- **AIM OF THE EXERCISE**: Print the data below exactly, but only the lines from the one containing "The image size is (868, 664)." down to the one containing "Decrease quantity with", inclusive.
------
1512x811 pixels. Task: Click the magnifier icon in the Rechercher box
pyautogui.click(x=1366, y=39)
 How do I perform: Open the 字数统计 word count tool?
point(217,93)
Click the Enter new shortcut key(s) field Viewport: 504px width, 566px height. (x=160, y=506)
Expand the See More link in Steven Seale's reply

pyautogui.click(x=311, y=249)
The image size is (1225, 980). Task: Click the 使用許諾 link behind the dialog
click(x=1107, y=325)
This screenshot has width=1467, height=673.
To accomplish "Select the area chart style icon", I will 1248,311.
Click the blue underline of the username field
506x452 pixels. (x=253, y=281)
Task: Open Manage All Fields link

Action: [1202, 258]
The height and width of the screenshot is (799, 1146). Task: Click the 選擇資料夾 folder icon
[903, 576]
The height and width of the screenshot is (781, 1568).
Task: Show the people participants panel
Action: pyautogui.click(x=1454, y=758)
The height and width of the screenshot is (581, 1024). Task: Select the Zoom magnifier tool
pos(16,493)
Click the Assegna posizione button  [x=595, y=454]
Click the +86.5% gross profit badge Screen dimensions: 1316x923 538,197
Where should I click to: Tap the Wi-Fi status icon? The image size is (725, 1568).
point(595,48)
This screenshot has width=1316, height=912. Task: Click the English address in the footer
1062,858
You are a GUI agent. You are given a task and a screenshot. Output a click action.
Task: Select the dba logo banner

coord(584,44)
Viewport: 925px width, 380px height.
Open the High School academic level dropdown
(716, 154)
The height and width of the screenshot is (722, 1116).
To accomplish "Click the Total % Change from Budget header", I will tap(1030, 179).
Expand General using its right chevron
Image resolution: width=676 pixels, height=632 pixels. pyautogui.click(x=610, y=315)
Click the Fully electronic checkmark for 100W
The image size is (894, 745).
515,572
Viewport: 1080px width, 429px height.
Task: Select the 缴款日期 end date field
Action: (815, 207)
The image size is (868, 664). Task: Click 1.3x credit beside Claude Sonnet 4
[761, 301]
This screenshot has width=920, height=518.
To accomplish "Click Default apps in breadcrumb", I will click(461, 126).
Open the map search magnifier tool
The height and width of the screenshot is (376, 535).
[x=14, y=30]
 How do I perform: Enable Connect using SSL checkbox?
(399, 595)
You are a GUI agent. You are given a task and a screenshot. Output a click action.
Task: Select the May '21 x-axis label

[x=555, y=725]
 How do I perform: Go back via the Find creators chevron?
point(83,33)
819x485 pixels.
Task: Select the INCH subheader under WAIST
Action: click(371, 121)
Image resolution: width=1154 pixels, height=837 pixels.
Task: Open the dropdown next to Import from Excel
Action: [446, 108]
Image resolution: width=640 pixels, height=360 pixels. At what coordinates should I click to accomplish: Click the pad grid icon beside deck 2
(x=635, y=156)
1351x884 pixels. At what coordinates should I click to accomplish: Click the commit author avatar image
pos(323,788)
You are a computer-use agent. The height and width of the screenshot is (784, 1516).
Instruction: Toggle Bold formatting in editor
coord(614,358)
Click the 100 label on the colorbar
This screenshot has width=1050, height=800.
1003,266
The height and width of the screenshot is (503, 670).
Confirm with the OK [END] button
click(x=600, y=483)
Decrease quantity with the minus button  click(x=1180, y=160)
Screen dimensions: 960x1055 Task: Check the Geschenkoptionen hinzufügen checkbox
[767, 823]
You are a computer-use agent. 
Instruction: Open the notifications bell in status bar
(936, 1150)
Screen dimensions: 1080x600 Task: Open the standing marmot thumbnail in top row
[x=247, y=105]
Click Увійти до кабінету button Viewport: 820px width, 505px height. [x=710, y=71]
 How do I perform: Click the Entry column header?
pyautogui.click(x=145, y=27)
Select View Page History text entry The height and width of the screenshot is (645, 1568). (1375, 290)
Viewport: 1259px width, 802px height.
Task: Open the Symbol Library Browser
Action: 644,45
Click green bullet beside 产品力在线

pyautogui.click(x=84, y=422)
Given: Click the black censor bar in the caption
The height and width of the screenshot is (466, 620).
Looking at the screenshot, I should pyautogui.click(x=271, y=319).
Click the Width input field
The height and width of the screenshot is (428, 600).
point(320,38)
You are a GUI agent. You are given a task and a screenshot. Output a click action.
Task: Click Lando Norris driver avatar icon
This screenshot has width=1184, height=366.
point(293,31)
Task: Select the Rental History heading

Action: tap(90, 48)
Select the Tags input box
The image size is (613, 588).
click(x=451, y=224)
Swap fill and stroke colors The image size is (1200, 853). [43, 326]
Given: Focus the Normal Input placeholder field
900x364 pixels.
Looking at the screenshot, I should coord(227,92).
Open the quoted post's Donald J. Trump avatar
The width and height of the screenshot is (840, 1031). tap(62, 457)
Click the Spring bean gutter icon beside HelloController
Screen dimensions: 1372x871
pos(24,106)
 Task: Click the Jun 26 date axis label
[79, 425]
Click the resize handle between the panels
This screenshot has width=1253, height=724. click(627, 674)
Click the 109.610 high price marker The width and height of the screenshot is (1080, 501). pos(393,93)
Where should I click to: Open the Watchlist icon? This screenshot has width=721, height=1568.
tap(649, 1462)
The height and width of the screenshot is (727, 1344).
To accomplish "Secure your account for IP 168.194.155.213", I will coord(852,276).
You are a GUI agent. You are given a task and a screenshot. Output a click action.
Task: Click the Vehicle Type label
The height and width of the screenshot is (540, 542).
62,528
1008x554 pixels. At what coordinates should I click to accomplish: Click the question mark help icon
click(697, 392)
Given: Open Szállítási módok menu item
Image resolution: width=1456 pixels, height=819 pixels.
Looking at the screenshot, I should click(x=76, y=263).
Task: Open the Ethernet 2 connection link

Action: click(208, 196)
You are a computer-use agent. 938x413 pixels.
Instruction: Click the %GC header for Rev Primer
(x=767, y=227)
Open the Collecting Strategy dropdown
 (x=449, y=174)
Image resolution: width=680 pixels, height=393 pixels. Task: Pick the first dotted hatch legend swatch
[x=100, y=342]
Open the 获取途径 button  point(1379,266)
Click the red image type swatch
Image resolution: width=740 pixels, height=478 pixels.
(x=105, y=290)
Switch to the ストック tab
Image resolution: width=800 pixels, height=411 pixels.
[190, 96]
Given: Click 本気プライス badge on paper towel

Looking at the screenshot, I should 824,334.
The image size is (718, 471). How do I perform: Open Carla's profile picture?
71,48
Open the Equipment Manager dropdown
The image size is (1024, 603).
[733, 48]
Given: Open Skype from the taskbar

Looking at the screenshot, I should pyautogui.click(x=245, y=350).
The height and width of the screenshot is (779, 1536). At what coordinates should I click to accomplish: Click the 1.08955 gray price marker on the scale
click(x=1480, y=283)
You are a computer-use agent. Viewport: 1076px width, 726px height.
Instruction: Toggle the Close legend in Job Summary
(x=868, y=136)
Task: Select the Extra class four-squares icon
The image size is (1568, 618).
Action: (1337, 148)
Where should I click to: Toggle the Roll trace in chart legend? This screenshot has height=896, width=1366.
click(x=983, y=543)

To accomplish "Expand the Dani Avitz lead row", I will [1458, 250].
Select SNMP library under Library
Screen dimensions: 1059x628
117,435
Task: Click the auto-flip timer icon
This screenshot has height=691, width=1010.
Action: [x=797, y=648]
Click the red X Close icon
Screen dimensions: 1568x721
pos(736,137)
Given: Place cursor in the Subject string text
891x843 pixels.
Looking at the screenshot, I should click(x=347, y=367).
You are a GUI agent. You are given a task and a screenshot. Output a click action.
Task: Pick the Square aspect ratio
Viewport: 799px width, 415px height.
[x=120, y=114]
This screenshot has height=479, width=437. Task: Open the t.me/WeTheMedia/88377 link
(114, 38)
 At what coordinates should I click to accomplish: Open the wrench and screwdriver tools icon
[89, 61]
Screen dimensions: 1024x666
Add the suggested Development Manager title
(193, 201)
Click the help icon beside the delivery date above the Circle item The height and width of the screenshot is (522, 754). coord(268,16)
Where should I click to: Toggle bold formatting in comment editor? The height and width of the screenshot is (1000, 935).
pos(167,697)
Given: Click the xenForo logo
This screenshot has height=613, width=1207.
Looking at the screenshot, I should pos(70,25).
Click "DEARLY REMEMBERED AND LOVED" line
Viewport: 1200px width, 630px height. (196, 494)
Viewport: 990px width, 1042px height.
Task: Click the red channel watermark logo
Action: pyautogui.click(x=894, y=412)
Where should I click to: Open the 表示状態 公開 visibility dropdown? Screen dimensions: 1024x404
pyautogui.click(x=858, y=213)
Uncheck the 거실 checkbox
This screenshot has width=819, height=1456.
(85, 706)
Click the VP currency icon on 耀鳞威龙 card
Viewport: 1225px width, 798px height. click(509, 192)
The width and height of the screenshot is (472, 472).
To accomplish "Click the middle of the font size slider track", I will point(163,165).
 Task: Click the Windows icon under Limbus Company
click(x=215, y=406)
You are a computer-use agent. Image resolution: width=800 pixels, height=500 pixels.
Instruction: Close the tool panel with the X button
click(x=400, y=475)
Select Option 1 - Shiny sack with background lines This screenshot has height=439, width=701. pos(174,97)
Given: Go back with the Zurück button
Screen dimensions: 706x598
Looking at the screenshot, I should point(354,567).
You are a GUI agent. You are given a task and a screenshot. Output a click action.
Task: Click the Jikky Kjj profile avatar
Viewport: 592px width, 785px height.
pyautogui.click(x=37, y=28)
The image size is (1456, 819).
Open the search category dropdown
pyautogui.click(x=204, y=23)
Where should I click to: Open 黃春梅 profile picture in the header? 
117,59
------
- **SOLUTION FOR THIS PROBLEM**:
The image size is (868, 664). Task: Click 1.3x credit beside Claude Sonnet 4
[761, 301]
This screenshot has width=920, height=518.
To accomplish "Click Default apps in breadcrumb", I will click(461, 126).
Open the map search magnifier tool
The height and width of the screenshot is (376, 535).
[x=14, y=30]
 How do I perform: Enable Connect using SSL checkbox?
(399, 595)
You are a GUI agent. You are given a task and a screenshot. Output a click action.
Task: Select the May '21 x-axis label

[x=555, y=725]
 How do I perform: Go back via the Find creators chevron?
point(83,33)
819x485 pixels.
Task: Select the INCH subheader under WAIST
Action: click(371, 121)
Image resolution: width=1154 pixels, height=837 pixels.
Task: Open the dropdown next to Import from Excel
Action: [446, 108]
Image resolution: width=640 pixels, height=360 pixels. At what coordinates should I click to accomplish: Click the pad grid icon beside deck 2
(x=635, y=156)
1351x884 pixels. At what coordinates should I click to accomplish: Click the commit author avatar image
pos(323,788)
You are a computer-use agent. The height and width of the screenshot is (784, 1516).
Instruction: Toggle Bold formatting in editor
coord(614,358)
Click the 100 label on the colorbar
This screenshot has width=1050, height=800.
1003,266
The height and width of the screenshot is (503, 670).
Confirm with the OK [END] button
click(x=600, y=483)
Decrease quantity with the minus button  click(x=1180, y=160)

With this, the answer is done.